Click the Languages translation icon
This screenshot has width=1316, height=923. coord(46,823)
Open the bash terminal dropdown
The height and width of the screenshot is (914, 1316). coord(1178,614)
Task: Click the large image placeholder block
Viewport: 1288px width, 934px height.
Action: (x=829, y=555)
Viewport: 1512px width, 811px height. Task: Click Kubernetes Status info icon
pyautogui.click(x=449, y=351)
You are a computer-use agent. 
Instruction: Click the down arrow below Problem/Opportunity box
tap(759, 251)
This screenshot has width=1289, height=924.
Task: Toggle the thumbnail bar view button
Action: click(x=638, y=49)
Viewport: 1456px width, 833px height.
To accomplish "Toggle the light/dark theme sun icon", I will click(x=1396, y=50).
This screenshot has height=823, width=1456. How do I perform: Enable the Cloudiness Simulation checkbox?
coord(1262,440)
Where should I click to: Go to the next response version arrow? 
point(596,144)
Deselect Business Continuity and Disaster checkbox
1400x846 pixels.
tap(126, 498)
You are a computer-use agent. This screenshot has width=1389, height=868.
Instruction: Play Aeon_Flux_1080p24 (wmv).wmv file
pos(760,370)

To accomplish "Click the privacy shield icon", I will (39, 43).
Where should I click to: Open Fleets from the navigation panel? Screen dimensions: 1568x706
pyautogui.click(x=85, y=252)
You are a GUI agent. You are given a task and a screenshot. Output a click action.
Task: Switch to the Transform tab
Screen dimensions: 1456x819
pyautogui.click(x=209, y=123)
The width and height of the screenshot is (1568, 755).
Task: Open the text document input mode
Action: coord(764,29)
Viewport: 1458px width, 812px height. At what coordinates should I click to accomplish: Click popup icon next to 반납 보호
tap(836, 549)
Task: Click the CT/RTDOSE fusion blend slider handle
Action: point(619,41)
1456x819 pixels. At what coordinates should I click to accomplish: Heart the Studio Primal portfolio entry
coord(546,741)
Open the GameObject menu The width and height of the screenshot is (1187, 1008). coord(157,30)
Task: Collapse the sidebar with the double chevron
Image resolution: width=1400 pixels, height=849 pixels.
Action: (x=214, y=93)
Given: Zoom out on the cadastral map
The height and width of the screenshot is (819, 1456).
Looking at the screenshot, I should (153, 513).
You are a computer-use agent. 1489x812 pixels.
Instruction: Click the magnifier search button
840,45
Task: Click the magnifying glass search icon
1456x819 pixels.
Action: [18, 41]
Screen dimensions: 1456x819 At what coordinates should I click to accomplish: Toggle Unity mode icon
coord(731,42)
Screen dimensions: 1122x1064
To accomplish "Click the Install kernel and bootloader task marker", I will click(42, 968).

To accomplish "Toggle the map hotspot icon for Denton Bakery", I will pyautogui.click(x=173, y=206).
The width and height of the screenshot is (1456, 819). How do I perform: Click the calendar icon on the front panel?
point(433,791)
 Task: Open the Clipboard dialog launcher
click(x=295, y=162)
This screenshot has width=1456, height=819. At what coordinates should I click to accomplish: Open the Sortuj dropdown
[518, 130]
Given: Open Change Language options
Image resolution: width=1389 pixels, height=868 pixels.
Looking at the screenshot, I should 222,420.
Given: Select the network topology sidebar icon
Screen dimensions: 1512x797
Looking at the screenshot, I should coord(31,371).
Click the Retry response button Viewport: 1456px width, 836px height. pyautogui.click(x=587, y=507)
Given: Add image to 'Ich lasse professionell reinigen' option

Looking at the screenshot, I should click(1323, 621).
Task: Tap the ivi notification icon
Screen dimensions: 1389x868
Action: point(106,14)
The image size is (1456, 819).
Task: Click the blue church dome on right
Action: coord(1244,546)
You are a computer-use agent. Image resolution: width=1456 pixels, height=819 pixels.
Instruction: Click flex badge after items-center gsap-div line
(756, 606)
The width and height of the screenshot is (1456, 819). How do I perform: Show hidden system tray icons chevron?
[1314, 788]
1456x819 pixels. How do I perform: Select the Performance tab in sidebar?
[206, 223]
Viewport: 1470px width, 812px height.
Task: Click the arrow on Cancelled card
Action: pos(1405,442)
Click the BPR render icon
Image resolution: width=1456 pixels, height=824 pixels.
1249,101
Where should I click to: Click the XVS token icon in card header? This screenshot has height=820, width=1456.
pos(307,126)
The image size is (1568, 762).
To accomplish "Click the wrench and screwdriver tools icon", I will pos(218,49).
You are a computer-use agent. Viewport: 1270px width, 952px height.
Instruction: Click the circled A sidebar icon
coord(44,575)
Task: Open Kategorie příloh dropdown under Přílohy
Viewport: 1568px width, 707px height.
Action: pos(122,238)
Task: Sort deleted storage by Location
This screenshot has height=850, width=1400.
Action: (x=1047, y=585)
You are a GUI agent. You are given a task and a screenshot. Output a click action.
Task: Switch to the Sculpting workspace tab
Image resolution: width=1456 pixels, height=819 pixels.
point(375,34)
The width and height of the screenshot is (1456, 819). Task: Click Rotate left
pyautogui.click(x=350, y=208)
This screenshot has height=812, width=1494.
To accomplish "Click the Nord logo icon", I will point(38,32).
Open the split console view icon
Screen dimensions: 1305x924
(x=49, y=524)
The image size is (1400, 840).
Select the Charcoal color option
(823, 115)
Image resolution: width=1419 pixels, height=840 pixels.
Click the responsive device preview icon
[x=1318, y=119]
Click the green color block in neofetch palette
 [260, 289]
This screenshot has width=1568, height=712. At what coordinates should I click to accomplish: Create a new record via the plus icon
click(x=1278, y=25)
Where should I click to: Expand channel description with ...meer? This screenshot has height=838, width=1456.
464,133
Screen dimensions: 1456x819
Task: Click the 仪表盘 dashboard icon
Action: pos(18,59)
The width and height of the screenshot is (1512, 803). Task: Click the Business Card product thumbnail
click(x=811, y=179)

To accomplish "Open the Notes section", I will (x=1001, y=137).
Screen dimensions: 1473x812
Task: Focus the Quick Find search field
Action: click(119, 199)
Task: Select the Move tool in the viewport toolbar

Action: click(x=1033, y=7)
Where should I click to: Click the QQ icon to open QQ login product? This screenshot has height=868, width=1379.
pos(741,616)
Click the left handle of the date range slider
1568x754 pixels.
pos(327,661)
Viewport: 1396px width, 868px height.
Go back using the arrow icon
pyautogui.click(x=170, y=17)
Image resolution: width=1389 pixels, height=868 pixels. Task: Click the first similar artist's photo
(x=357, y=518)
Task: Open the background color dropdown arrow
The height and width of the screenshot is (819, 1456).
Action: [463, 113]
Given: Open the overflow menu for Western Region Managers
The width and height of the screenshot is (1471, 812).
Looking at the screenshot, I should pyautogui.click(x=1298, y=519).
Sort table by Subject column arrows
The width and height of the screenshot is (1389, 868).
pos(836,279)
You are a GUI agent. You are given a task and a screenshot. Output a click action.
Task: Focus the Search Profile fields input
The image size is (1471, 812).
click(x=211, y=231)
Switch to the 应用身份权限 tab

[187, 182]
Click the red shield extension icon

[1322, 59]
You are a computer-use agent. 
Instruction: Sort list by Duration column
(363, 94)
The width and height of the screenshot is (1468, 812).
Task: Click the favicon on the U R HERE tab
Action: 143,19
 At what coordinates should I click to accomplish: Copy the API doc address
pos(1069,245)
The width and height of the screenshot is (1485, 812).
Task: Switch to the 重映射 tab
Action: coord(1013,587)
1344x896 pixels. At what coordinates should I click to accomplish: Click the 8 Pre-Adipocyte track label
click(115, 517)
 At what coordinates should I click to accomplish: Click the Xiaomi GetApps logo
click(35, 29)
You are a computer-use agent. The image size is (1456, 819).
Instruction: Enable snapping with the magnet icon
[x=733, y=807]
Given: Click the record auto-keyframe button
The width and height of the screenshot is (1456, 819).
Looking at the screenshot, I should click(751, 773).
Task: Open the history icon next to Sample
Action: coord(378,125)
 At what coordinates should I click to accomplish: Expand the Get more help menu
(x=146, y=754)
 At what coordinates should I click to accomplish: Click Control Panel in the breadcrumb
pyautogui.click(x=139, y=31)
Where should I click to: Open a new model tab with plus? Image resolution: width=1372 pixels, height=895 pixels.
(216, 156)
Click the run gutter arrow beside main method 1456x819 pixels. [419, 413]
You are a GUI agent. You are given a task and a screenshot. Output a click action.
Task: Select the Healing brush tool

--------------------------------------------------

■ **Required action**
All lines above from the one with "Image resolution: width=1400" to the one with "Given: Select the", inclusive, should be copied exactly, and no other lines.

■ **Your solution**
Image resolution: width=1400 pixels, height=849 pixels.
Action: (x=214, y=93)
Given: Zoom out on the cadastral map
The height and width of the screenshot is (819, 1456).
Looking at the screenshot, I should (153, 513).
You are a computer-use agent. 1489x812 pixels.
Instruction: Click the magnifier search button
840,45
Task: Click the magnifying glass search icon
1456x819 pixels.
Action: [18, 41]
Screen dimensions: 1456x819 At what coordinates should I click to accomplish: Toggle Unity mode icon
coord(731,42)
Screen dimensions: 1122x1064
To accomplish "Click the Install kernel and bootloader task marker", I will click(42, 968).

To accomplish "Toggle the map hotspot icon for Denton Bakery", I will pyautogui.click(x=173, y=206).
The width and height of the screenshot is (1456, 819). How do I perform: Click the calendar icon on the front panel?
point(433,791)
 Task: Open the Clipboard dialog launcher
click(x=295, y=162)
This screenshot has width=1456, height=819. At what coordinates should I click to accomplish: Open the Sortuj dropdown
[518, 130]
Given: Open Change Language options
Image resolution: width=1389 pixels, height=868 pixels.
Looking at the screenshot, I should 222,420.
Given: Select the network topology sidebar icon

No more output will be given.